I reinstalled my system about 2 weeks ago and i run WinXP SP2.
I have searched for results in this forum but i still cannot find a solution. I love vegas very much.
Many thanks

Comments

ScottW wrote on 9/11/2004, 8:36 AM
When you measured your CPU temp, was that during a render or just idle? In either case, that's a bit on the hot side for an intel chip and it's probably the temp increase that happens during the render which is causing your problems.

My air cooled P4 runs at around 44c (according to the motherboard sensor) when it's idle (I've not looked at it when it's working hard). My water cooled P4 runs at 36c (according to the cooler sensor) maximum during renders.

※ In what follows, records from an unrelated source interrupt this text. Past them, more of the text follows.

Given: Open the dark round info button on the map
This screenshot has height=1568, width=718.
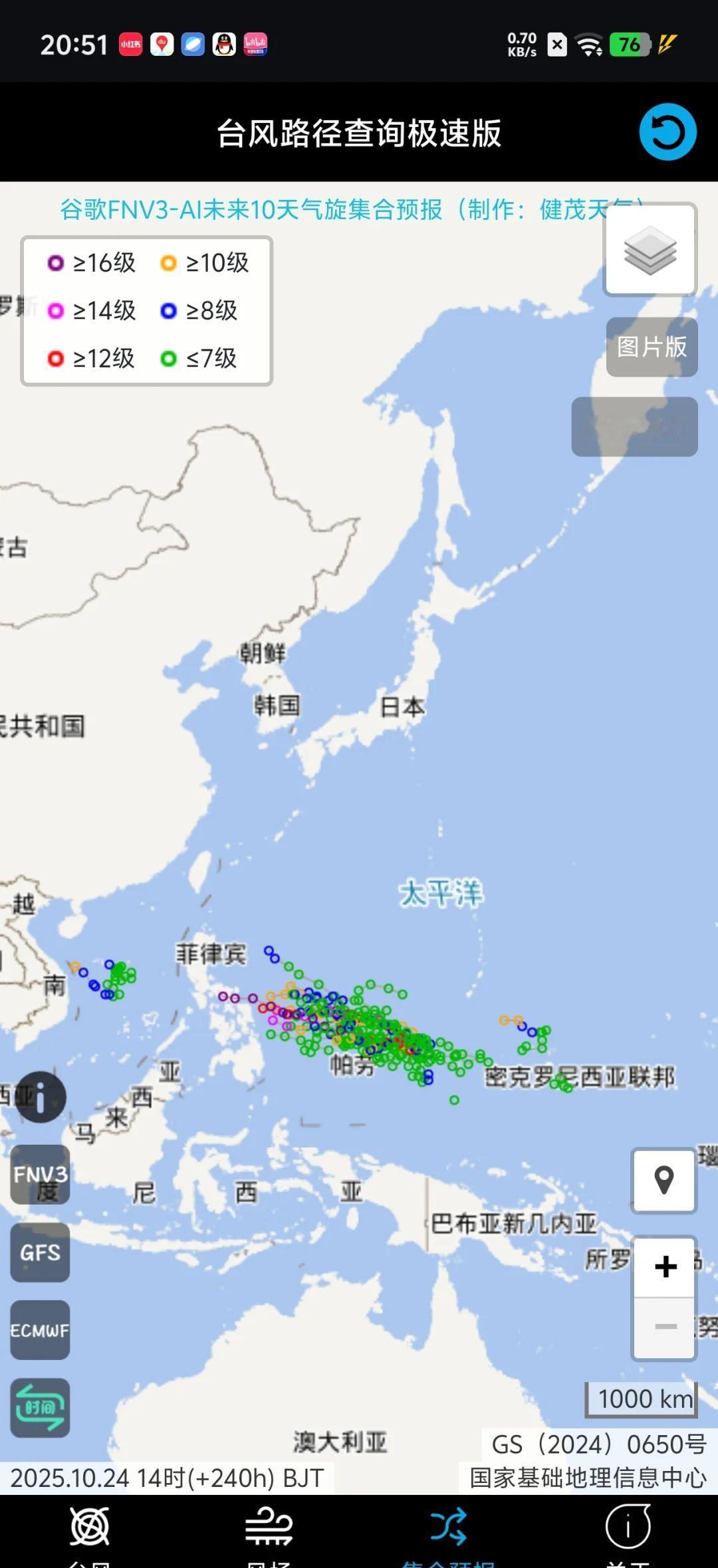Looking at the screenshot, I should (40, 1097).
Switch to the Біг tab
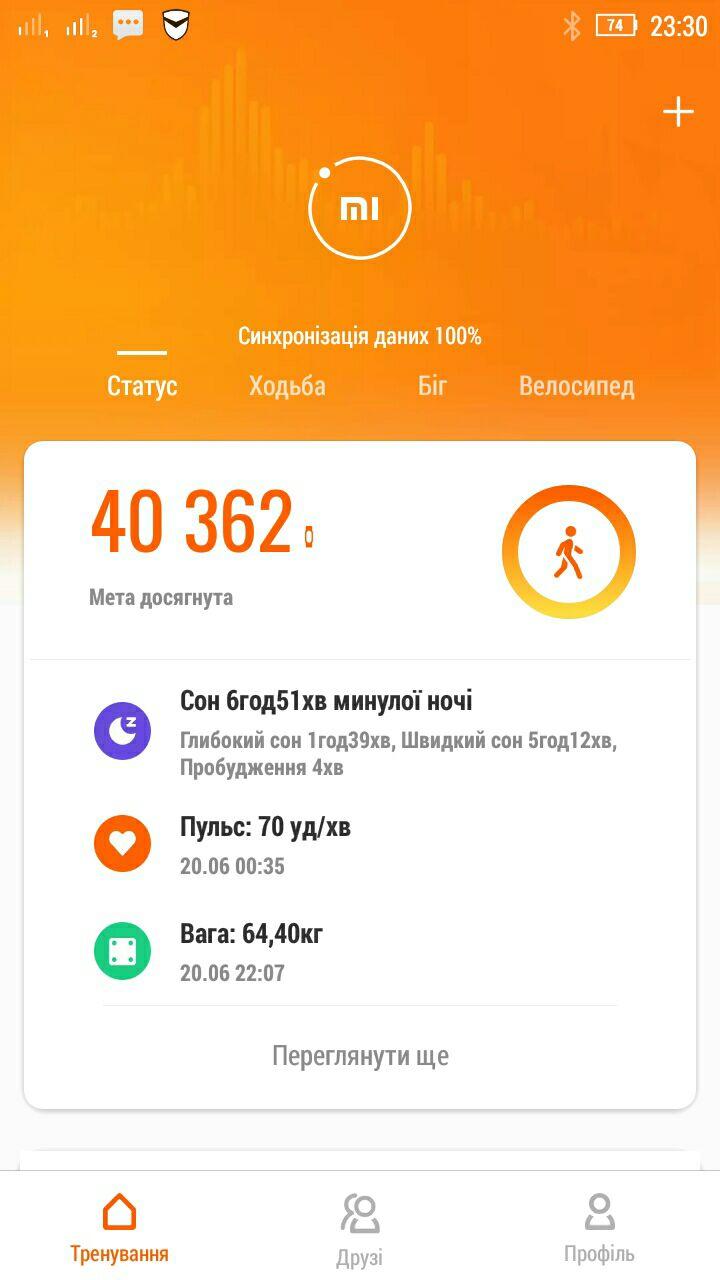This screenshot has height=1280, width=720. point(433,386)
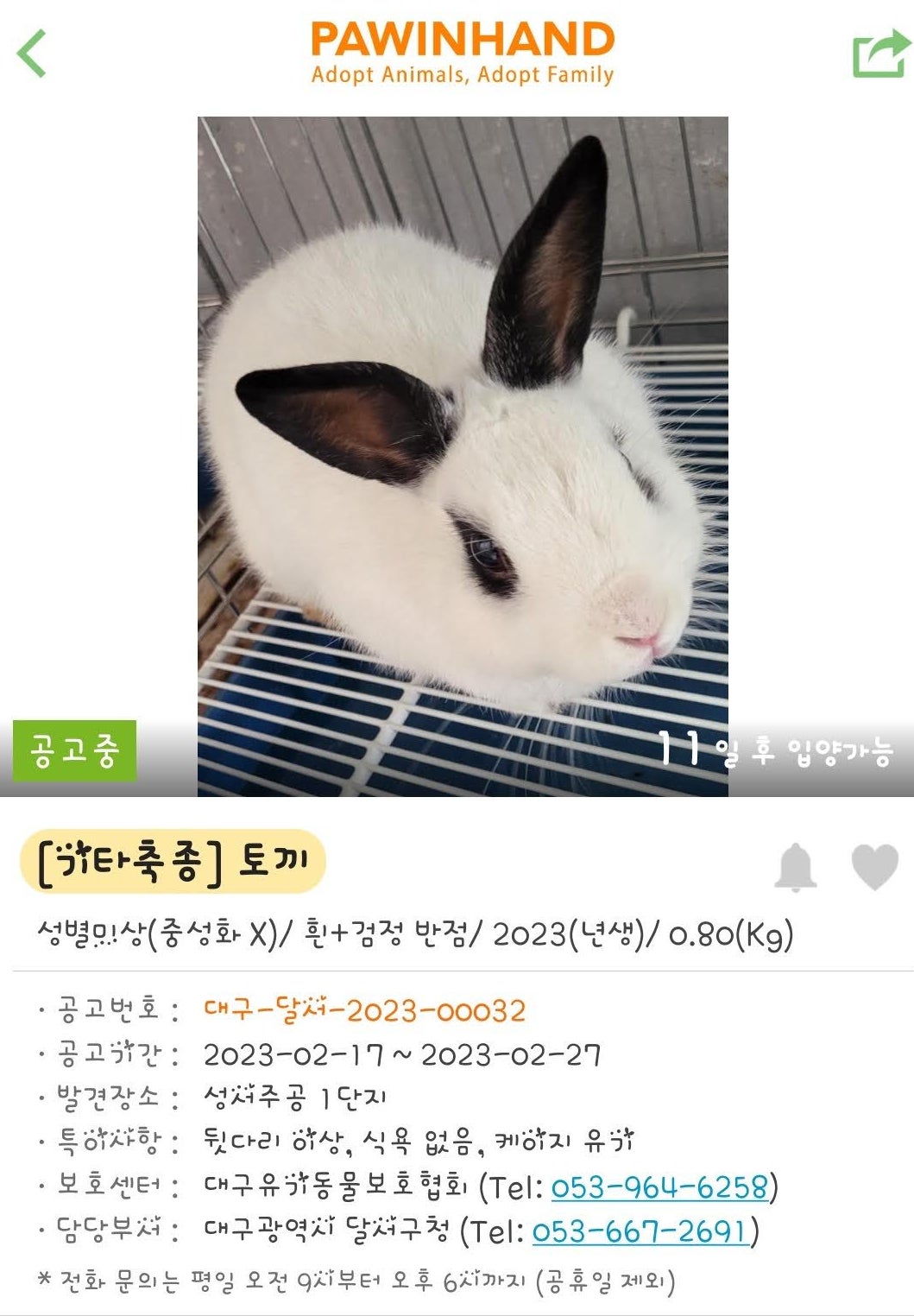
Task: Share this rabbit adoption listing
Action: coord(880,54)
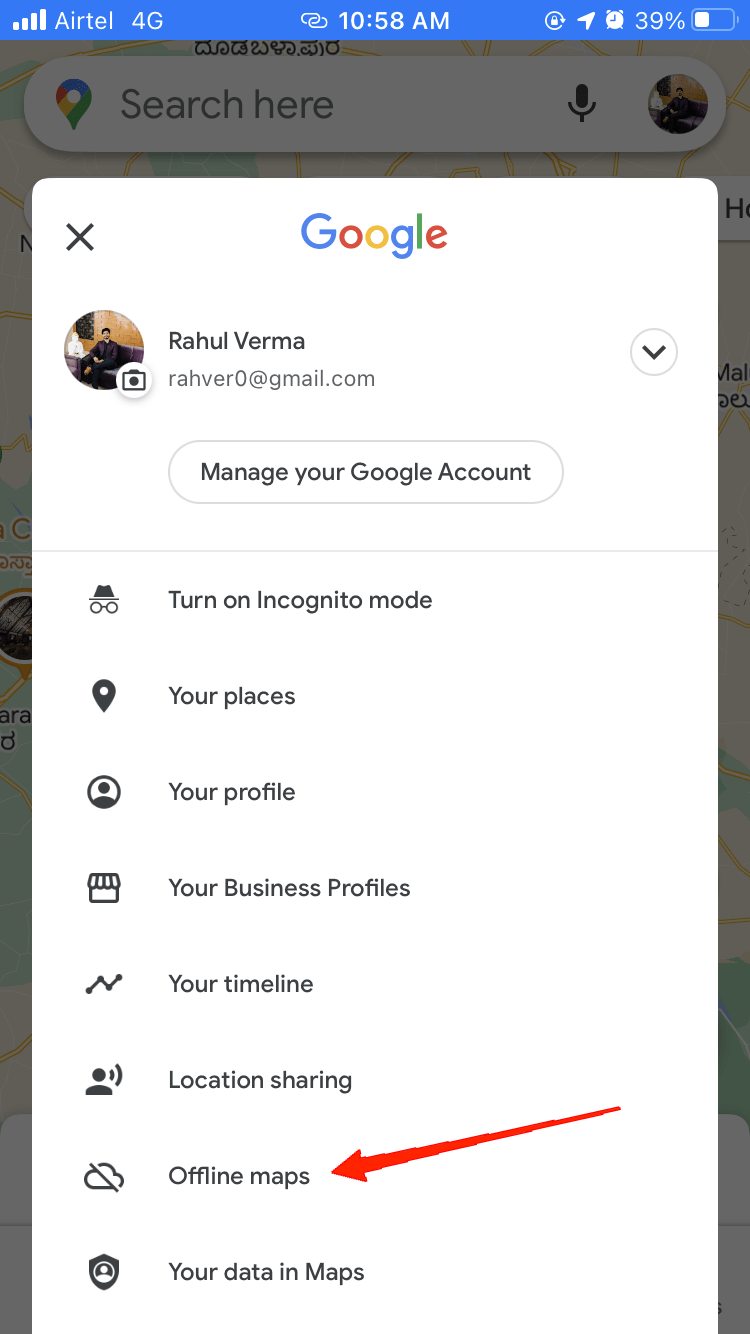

I'd suggest a cleaning. Power down your PC, open up the case, and using some of the canned compressed air, clean all of the dust off your motherboard, cooling fins and fans (not just the CPU fins/fan, but the northbridge chip as well). Also blow out the dust in the power supply.

--Scott
jascha wrote on 9/11/2004, 2:19 PM
Hi Scott,
The temperature i measured of around 54 is both when idle and when rendering. It didn't seem to make much difference. I also took off the side panel of my tower to allow more air in but nothing so far made a difference. I will have a look at cleaning the pc and see whether it will make a difference.
Does this problem sound like a heat related problem? Does rendering require the cpu to work at 100%?
Thanks
ScottW wrote on 9/11/2004, 5:14 PM
Rendering usually causes the CPU to run at close to 100% (it depends or your hardware). Yes, this does sound like a heat related problem.